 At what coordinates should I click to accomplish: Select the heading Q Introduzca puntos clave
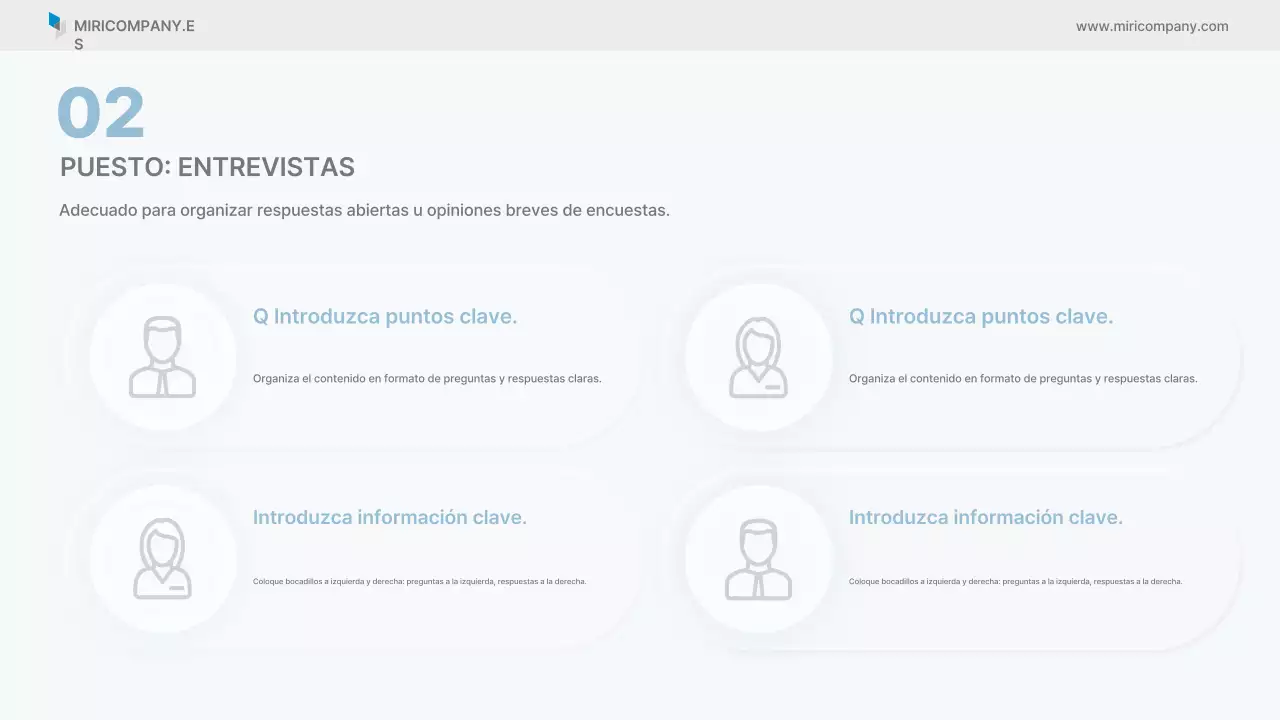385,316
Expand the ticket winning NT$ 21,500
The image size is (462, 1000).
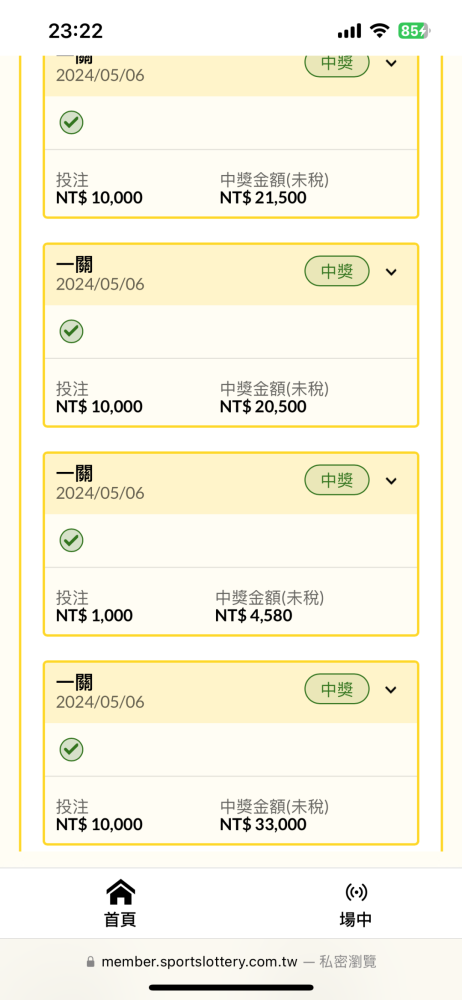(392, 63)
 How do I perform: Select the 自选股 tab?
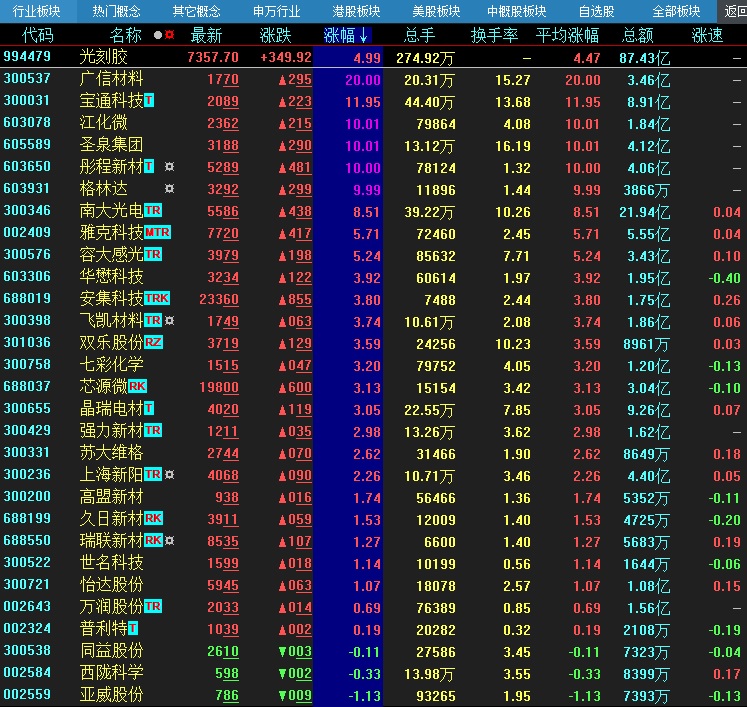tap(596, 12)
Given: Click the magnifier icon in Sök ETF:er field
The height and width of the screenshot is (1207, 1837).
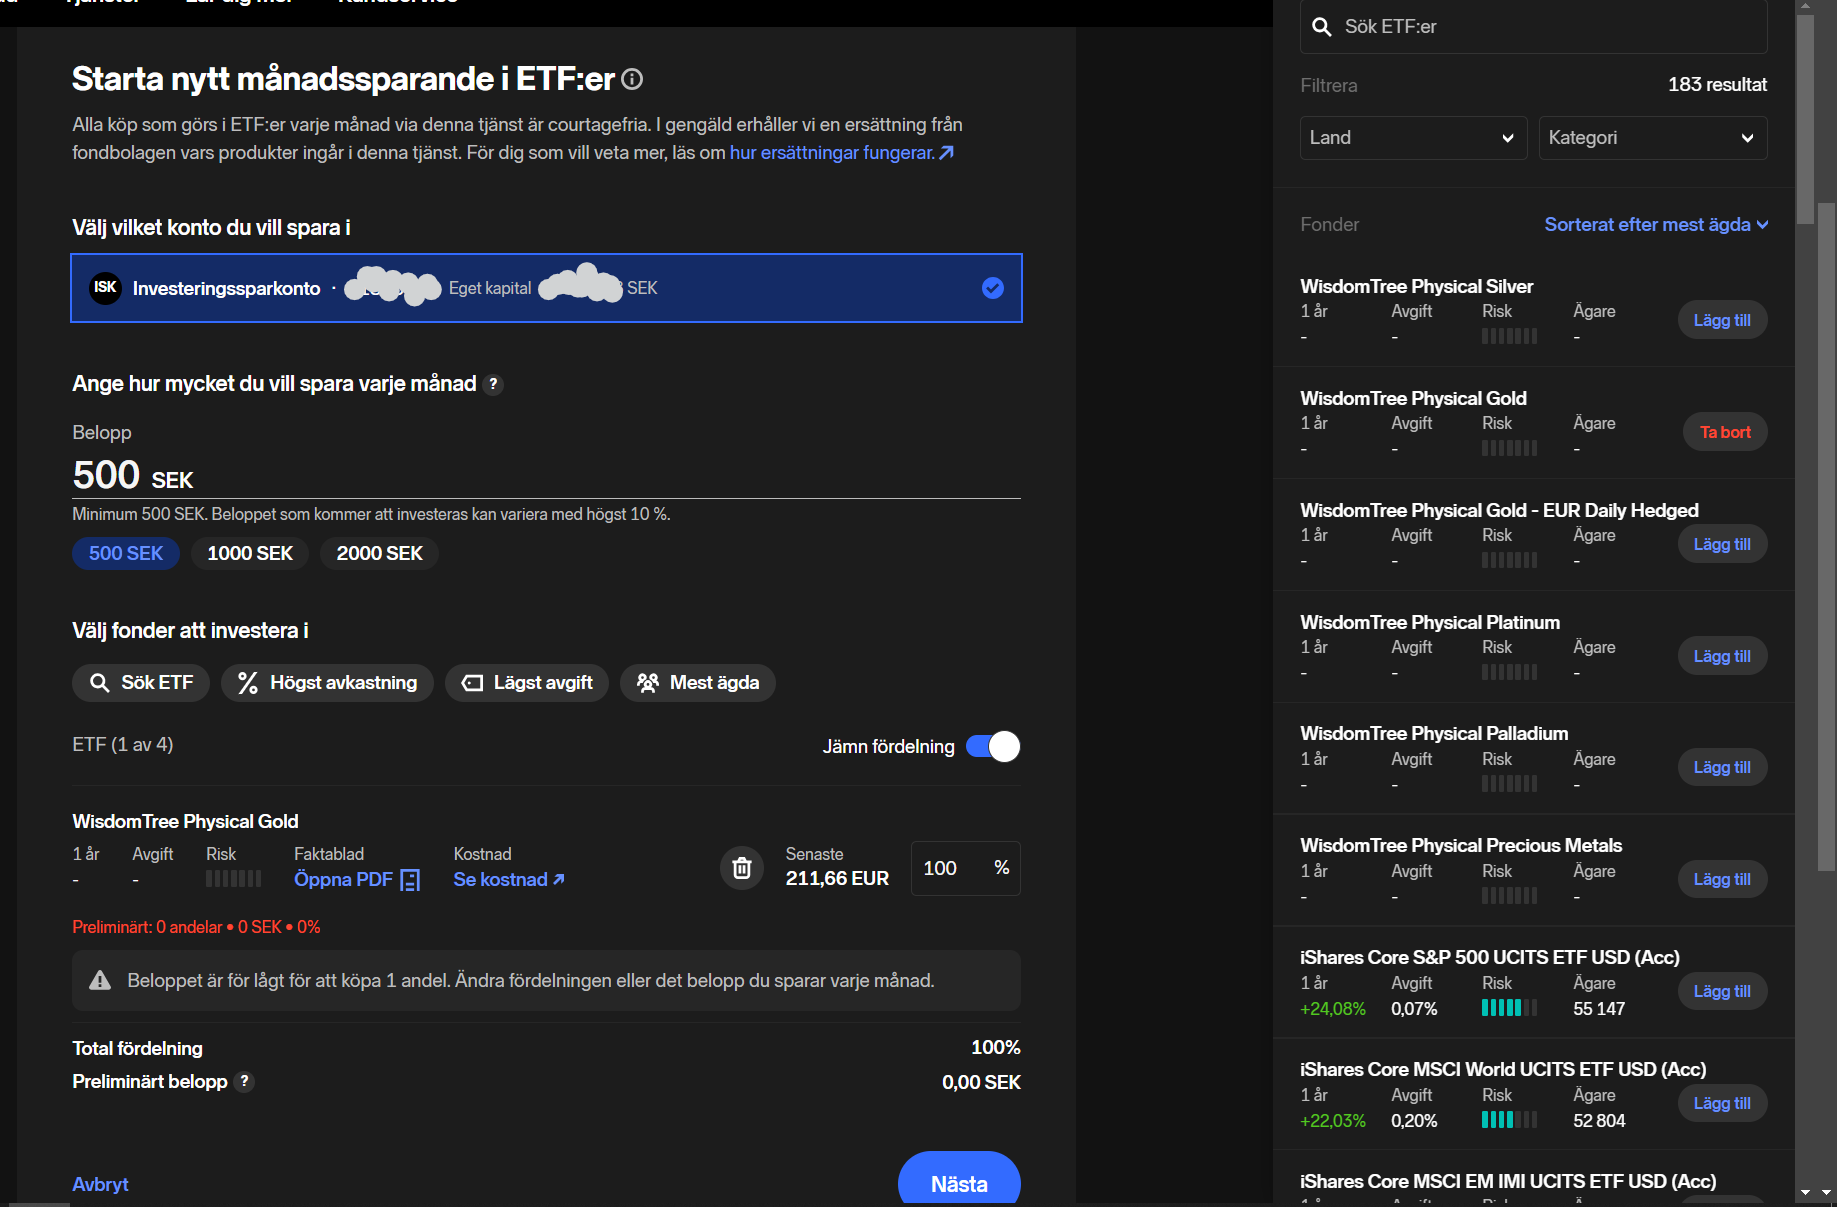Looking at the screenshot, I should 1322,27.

★ ★ ★ ★ ★ ★ ★

__Activity__
The answer must be the full listing retyped exactly, with no pictures in it.

__Problem solution__
 At what coordinates should I click to accomplish: Select the heading Q Introduzca puntos clave
385,316
Expand the ticket winning NT$ 21,500
The image size is (462, 1000).
(392, 63)
 How do I perform: Select the 自选股 tab?
tap(596, 12)
Given: Click the magnifier icon in Sök ETF:er field
The height and width of the screenshot is (1207, 1837).
Looking at the screenshot, I should 1322,27.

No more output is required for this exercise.